PHOTO: This courtroom sketch depicts Maria Butina listening to Assistant U.S. Attorney Erik Kenerson as he speaks to Judge Deborah Robinson, left, during a hearing in federal court in Washington, July 18, 2018.
This courtroom sketch depicts Maria Butina listening to Assistant U.S. Attorney Erik Kenerson as he speaks to Judge Deborah Robinson, left, during a hearing in federal court in Washington, July 18, 2018. (Dana Verkouteren/AP, FILE)

Butina’s Russian gun rights organization “Right to Bear Arms” hosted a delegation of former NRA Presidents, board members, and major donors in Moscow in 2015, where she appeared to be successful in arranging a meeting between NRA insiders and Russian Foreign Minister Sergey Lavrov, raising the question of a possible discussion between conservative political operatives and a powerful member of Putin’s inner circle during a presidential campaign.

Following that infamous meeting, according to the agreement, Butina sent the Russian Official a message, which was translated as saying “We should let them express their gratitude now, we will put pressure on them quietly later.”

It appears that even though Erickson was helping Butina forge those connections, he may have been aware of the political implications.

“Unrelated to specific presidential campaigns,” Erickson wrote in an October 2016 email to an acquaintance that was later obtained by the FBI, “I’ve been involved in securing a VERY private line of communication between the Kremlin and key [unnamed political party] leaders through, of all conduits, the [unnamed gun-rights organization].”

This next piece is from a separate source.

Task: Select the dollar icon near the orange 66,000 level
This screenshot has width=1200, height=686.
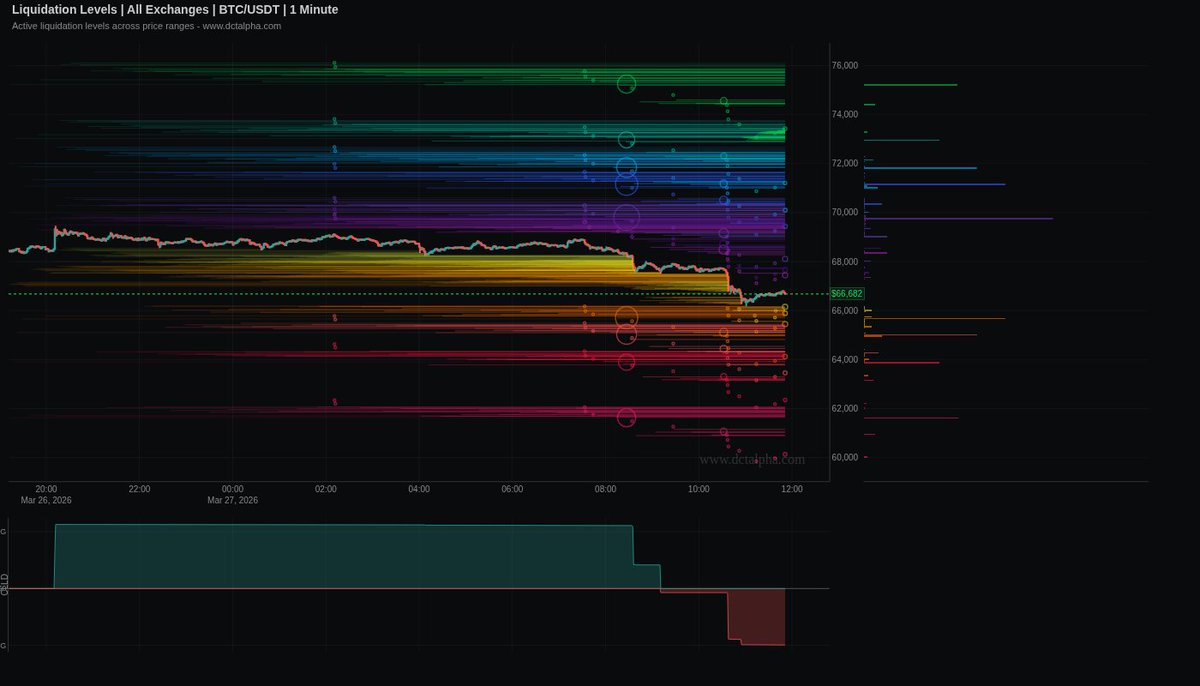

During an FBI raid of Erickson’s South Dakota home, investigators discovered a handwritten note suggesting Erickson may have been aware of a possible job offer from Russian intelligence services: “How to respond to FSB offer of employment?” Erickson scratched, an apparent reference to the Russian equivalent of the CIA.

PHOTO: Russian Council of the Federation Deputy Chief Alexander Torshin is seen during a meeting, April, 3, 2012, in Maloyaroslavets, Russia.
Russian Council of the Federation Deputy Chief Alexander Torshin is seen during a meeting, April, 3, 2012, in Maloyaroslavets, Russia. (Sasha Mordovets/Getty Images, FILE)

Butina’s attorney, Driscoll, has described her as a promising graduate student whose career has been derailed by this case, but federal prosecutors say that was just a “cover while she continued to work on behalf the Russian Official.”

Butina allegedly maintained that cover with the assistance of Erickson. He supported her financially, telling McClatchy DC he established a South Dakota-based company Bridges LLC with Butina in order to help defray her educational expenses, and according to court filings, assisted with her coursework “by editing papers and answering exam questions.”

Meanwhile, prosecutors claim, Butina “appear[ed] to treat [her relationship with Erickson] as simply a necessary aspect of her activities” and privately expressed “disdain” for continuing to live with him.

Driscoll, however, had insisted that Butina and Erickson, despite the government’s claims to the contrary, were engaged in a mutual and genuine cross-cultural romance.

“I think in some ways it’s a classic love story,” Driscoll said. “I think [reporters] are filling in a lot of the gaps with a lot of spy novels.”